Source records:
= Beginning of Section =

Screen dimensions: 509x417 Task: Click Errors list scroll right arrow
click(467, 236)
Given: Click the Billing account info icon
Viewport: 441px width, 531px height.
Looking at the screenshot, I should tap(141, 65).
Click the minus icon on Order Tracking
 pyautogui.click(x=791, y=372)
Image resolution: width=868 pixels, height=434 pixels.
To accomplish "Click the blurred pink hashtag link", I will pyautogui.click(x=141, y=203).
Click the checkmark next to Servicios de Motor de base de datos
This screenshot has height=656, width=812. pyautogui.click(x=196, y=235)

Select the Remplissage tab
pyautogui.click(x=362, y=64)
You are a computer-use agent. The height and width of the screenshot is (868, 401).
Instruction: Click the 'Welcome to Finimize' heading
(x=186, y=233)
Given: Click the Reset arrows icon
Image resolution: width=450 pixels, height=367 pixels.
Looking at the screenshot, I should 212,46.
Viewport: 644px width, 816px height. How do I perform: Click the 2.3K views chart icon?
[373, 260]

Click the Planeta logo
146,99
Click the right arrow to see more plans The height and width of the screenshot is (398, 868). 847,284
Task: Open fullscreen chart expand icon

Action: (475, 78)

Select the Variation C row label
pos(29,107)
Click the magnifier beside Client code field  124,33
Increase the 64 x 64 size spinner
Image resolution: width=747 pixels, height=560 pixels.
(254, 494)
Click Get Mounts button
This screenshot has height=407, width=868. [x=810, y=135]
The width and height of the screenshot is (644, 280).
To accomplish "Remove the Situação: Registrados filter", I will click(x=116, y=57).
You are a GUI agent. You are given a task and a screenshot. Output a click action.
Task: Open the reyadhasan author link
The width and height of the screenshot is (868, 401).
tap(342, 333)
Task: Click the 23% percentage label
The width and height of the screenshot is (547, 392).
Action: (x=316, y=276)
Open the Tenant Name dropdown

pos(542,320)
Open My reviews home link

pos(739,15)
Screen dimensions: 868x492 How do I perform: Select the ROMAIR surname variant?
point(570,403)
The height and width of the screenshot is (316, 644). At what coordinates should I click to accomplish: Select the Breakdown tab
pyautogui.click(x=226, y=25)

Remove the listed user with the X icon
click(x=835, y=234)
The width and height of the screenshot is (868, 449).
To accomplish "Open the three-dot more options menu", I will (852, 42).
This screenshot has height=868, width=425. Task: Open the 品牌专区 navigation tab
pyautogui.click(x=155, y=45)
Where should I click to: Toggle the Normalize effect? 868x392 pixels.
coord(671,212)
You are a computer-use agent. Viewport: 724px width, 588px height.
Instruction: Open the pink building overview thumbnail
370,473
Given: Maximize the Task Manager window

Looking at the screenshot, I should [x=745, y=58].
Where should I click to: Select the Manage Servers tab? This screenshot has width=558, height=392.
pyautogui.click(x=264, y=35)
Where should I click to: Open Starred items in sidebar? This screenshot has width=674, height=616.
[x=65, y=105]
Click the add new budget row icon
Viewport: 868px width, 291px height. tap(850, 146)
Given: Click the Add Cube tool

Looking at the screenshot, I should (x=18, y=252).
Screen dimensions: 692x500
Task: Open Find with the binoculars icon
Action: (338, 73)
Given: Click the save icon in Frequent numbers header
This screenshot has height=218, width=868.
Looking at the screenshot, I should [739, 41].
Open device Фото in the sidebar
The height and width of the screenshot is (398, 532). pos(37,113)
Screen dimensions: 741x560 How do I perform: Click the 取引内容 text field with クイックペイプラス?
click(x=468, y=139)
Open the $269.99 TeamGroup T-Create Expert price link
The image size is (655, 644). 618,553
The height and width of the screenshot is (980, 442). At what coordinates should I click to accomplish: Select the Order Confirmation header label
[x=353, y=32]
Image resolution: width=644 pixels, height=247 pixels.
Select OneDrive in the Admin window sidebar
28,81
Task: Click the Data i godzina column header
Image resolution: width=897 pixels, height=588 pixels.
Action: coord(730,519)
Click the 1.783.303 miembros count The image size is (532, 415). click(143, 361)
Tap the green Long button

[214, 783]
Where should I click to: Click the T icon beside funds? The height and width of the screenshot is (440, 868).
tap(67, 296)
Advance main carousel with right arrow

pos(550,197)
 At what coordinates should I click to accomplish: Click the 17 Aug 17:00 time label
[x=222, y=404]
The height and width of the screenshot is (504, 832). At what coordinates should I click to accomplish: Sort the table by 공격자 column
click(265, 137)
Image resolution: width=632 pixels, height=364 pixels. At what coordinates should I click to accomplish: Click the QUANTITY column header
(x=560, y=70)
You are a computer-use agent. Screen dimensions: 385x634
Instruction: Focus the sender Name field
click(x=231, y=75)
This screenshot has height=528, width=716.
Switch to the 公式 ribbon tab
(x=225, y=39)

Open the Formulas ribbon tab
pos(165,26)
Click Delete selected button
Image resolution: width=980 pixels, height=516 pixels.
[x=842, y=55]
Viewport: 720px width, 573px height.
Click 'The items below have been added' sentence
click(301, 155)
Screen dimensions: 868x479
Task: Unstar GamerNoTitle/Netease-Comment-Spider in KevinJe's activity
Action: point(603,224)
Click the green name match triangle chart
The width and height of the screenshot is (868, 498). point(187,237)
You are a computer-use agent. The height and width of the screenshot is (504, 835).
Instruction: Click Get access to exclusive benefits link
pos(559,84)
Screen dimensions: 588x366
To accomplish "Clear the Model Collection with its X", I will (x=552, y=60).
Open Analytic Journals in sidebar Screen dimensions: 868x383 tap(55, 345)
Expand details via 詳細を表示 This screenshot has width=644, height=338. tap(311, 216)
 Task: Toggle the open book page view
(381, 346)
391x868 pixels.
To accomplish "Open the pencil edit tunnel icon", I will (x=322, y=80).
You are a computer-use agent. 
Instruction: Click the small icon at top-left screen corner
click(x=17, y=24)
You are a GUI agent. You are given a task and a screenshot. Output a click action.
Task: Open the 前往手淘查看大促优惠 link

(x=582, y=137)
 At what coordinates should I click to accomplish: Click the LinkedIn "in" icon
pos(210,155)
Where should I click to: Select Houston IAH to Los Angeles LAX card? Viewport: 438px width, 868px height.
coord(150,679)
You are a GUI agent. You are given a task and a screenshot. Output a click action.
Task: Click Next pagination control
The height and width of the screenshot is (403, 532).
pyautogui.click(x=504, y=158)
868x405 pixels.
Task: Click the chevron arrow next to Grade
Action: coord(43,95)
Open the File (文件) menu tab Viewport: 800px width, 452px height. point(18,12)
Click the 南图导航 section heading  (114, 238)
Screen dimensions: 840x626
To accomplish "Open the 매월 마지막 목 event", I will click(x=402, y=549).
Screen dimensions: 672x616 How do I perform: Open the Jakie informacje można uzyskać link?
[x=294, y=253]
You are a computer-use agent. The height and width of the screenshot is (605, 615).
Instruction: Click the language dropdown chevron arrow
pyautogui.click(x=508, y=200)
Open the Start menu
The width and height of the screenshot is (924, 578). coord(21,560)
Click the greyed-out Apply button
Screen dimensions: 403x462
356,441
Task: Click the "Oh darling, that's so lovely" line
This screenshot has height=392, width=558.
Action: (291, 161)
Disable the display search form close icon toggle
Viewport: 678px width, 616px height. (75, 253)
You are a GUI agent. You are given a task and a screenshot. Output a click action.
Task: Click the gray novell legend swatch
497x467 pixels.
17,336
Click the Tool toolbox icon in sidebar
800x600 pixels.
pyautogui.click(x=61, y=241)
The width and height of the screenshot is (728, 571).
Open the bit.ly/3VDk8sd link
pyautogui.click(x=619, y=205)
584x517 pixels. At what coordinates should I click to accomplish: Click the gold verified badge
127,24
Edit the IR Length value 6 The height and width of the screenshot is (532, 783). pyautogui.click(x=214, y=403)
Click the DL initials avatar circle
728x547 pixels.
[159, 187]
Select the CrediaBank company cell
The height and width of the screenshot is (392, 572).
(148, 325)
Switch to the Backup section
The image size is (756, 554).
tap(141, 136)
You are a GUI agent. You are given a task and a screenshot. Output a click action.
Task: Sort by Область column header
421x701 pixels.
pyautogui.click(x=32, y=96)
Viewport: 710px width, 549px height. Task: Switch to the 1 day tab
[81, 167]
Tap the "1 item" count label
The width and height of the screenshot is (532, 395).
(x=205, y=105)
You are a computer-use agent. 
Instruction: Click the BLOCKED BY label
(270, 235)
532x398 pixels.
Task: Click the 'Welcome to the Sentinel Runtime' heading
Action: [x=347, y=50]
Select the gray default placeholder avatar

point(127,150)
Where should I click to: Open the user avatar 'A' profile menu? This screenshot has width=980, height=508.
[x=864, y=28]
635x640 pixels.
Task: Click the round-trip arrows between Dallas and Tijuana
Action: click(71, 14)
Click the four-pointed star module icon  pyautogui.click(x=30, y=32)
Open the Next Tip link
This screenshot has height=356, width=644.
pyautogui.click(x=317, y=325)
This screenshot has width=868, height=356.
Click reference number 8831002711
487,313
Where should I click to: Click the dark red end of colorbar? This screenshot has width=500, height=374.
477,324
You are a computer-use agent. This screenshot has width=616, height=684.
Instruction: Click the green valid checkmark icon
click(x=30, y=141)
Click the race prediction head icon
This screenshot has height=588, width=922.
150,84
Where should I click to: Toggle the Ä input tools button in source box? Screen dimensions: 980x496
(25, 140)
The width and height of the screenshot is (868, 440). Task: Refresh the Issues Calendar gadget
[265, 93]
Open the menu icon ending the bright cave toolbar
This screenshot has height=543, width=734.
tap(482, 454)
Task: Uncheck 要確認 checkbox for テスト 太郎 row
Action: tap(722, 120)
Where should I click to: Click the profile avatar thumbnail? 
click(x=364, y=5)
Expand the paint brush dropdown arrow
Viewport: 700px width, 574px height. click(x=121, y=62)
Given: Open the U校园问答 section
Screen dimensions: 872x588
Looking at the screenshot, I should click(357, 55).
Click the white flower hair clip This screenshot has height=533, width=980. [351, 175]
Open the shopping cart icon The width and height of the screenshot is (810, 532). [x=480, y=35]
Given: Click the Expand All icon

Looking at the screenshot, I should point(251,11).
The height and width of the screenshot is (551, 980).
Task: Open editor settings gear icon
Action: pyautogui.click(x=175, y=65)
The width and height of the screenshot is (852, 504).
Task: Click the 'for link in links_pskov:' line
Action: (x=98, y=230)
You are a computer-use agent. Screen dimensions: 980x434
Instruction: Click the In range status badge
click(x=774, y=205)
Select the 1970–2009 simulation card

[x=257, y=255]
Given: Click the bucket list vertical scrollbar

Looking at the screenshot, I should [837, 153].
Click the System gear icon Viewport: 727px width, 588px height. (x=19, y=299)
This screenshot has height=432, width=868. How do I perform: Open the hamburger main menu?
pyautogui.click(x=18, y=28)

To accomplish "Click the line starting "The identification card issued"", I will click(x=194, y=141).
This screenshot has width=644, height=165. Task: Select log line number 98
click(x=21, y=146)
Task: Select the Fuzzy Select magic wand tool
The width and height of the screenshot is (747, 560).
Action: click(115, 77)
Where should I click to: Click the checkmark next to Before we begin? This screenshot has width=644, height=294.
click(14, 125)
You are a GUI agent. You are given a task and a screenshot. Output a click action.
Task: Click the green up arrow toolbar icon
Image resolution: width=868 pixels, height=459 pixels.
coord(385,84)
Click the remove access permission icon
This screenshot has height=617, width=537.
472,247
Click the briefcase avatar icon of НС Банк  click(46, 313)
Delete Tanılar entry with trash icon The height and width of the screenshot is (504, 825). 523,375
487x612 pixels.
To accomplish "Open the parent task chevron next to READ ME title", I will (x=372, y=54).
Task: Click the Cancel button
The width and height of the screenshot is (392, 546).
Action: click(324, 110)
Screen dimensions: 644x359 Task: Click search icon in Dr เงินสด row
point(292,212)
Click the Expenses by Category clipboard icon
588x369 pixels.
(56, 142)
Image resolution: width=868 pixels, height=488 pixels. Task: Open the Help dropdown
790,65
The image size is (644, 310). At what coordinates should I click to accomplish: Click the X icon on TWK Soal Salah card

= End of Section =

Every line in the records above with the string "computer" in it should be shown.

You are a computer-use agent. The height and width of the screenshot is (868, 401).
You are a computer-use agent. Viewport: 724px width, 588px height.
You are a computer-use agent. Screen dimensions: 385x634
You are a computer-use agent. The height and width of the screenshot is (504, 835).
You are a computer-use agent. 
You are a computer-use agent. The height and width of the screenshot is (605, 615).
You are a computer-use agent. 
You are a computer-use agent. This screenshot has width=616, height=684.
You are a computer-use agent. Screen dimensions: 980x434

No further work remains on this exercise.